§ **What to do**
Your answer should repeat exactly the line containing "Open B Grade" and all lines after it through the end of the material below, with no other text.

=== Begin Enclosure ===

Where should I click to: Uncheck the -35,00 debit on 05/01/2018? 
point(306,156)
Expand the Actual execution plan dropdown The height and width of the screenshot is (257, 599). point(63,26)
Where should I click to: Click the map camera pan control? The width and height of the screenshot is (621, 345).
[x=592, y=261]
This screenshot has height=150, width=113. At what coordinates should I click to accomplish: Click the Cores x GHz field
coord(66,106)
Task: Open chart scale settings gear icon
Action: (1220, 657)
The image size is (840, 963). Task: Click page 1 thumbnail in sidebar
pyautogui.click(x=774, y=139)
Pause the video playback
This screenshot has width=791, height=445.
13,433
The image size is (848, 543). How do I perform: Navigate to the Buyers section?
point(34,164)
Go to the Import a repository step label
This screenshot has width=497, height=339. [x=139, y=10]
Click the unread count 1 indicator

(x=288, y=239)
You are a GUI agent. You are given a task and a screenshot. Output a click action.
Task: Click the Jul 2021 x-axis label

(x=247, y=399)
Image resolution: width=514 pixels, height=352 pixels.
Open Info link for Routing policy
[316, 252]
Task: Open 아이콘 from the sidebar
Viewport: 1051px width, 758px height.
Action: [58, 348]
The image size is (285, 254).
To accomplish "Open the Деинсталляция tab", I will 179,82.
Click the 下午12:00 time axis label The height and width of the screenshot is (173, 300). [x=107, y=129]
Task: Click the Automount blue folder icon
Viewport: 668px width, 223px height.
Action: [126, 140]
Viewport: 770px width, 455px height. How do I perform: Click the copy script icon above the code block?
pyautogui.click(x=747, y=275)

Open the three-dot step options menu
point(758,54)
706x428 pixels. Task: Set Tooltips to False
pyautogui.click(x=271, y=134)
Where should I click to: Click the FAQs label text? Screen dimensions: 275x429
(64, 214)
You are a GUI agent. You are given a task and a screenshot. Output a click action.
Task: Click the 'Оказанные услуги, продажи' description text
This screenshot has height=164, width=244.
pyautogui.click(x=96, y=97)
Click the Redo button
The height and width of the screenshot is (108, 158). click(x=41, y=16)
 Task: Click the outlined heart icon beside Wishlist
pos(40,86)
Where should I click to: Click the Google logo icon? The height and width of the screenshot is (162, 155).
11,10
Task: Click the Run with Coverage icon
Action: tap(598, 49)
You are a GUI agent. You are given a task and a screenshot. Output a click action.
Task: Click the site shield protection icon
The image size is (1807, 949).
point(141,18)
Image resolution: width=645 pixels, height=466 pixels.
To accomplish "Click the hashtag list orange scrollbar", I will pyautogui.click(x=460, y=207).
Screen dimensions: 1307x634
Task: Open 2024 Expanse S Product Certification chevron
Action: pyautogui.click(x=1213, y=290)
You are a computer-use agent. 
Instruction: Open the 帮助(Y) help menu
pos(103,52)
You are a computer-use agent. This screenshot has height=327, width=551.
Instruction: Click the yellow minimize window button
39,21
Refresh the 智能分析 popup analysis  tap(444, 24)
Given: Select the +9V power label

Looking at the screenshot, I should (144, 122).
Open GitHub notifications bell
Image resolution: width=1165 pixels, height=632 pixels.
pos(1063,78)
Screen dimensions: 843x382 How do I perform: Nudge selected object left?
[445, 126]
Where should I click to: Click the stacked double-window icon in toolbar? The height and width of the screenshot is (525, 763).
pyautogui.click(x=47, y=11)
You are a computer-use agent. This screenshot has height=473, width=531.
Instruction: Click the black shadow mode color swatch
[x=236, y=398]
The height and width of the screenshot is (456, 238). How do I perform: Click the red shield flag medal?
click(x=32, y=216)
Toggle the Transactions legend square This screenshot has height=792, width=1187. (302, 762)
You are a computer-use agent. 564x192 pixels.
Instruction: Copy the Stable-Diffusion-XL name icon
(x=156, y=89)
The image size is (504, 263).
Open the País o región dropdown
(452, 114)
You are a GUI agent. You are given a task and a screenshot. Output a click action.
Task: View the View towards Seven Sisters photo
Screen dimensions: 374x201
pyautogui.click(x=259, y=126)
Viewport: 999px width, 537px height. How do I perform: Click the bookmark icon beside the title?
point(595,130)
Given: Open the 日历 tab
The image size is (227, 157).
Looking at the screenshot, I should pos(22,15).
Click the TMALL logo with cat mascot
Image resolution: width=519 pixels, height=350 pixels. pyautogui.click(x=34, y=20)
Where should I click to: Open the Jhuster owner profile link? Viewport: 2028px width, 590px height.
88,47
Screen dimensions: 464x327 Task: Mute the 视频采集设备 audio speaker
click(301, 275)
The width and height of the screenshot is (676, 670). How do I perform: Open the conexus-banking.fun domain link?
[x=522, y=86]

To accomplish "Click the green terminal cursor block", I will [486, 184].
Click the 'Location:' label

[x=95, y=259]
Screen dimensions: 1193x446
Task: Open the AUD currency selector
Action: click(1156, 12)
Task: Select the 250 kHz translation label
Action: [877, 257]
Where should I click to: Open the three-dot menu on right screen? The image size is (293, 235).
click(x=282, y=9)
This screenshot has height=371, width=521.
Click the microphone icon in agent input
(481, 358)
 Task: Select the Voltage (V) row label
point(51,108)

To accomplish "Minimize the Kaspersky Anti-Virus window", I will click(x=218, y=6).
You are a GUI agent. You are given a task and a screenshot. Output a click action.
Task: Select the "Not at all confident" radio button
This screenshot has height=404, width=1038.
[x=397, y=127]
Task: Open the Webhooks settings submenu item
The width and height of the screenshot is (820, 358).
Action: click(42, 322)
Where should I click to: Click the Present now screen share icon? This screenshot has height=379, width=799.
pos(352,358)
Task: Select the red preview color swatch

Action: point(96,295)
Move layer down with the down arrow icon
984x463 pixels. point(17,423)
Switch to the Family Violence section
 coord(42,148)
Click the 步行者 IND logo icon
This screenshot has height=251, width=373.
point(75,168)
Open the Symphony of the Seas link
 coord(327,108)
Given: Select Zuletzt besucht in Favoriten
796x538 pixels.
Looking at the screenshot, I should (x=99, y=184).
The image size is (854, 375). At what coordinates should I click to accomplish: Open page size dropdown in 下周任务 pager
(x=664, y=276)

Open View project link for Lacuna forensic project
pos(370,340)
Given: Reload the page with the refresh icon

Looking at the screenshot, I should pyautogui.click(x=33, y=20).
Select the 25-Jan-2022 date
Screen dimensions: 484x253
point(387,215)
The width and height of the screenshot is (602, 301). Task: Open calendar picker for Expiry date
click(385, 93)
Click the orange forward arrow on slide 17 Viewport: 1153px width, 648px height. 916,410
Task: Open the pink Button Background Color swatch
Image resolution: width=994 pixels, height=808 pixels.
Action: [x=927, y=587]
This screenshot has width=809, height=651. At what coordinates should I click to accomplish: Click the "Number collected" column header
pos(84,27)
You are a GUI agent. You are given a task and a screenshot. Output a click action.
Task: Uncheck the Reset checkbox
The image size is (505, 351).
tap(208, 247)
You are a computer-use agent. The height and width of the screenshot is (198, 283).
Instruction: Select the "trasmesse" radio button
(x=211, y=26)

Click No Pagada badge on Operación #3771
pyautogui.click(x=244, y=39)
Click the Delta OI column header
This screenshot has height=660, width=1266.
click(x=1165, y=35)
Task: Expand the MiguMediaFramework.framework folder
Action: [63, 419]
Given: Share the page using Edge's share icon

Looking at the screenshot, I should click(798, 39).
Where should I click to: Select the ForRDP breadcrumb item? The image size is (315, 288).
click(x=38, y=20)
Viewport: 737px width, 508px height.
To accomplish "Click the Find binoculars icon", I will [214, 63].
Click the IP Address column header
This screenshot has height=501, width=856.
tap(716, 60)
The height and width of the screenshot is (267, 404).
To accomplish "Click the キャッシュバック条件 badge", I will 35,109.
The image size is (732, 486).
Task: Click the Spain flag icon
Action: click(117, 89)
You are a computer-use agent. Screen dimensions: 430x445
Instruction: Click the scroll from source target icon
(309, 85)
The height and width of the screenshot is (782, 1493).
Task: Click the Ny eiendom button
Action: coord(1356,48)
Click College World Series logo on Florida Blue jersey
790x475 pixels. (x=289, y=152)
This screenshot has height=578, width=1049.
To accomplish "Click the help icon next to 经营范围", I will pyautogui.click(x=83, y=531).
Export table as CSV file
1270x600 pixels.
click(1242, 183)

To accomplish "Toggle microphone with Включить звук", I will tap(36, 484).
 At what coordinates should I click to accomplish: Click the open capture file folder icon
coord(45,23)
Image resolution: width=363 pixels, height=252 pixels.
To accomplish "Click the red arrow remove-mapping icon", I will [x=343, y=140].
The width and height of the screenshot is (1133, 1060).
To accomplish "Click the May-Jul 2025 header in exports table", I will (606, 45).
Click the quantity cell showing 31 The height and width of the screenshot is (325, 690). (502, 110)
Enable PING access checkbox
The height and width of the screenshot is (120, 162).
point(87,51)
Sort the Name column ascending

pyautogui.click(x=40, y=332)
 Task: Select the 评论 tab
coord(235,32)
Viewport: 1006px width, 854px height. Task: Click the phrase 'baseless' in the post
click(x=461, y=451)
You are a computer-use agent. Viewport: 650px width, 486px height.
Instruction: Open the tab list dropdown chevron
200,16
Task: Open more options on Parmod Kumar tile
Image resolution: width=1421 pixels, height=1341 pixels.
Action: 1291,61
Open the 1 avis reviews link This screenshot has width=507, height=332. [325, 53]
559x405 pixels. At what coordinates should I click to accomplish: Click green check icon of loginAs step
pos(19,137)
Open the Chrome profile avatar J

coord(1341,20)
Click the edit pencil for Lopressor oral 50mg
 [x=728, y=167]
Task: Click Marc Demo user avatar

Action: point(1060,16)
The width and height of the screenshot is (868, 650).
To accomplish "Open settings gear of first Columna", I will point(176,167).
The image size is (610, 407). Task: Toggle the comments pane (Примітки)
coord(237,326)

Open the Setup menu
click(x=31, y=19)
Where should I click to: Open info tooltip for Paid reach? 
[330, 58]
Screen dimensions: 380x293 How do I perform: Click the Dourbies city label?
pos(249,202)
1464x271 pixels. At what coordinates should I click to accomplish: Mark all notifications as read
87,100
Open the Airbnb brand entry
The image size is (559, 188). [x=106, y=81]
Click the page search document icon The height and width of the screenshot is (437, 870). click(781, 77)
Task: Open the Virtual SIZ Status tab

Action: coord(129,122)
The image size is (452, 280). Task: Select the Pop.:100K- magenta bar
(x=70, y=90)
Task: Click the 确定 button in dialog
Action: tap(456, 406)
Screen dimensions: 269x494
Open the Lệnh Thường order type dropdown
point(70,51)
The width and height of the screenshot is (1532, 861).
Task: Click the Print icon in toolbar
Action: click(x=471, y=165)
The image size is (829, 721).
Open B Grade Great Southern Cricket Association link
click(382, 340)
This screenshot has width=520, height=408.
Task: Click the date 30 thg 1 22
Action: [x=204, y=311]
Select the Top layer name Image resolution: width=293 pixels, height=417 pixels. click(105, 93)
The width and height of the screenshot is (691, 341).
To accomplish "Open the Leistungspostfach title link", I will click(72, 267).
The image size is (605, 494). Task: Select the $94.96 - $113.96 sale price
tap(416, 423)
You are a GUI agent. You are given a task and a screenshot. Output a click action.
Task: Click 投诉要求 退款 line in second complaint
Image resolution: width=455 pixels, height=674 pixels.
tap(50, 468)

=== End Enclosure ===

§ **Output below**
Open B Grade Great Southern Cricket Association link
click(382, 340)
This screenshot has width=520, height=408.
Task: Click the date 30 thg 1 22
Action: [x=204, y=311]
Select the Top layer name Image resolution: width=293 pixels, height=417 pixels. click(105, 93)
The width and height of the screenshot is (691, 341).
To accomplish "Open the Leistungspostfach title link", I will click(72, 267).
The image size is (605, 494). Task: Select the $94.96 - $113.96 sale price
tap(416, 423)
You are a GUI agent. You are given a task and a screenshot. Output a click action.
Task: Click 投诉要求 退款 line in second complaint
Image resolution: width=455 pixels, height=674 pixels.
tap(50, 468)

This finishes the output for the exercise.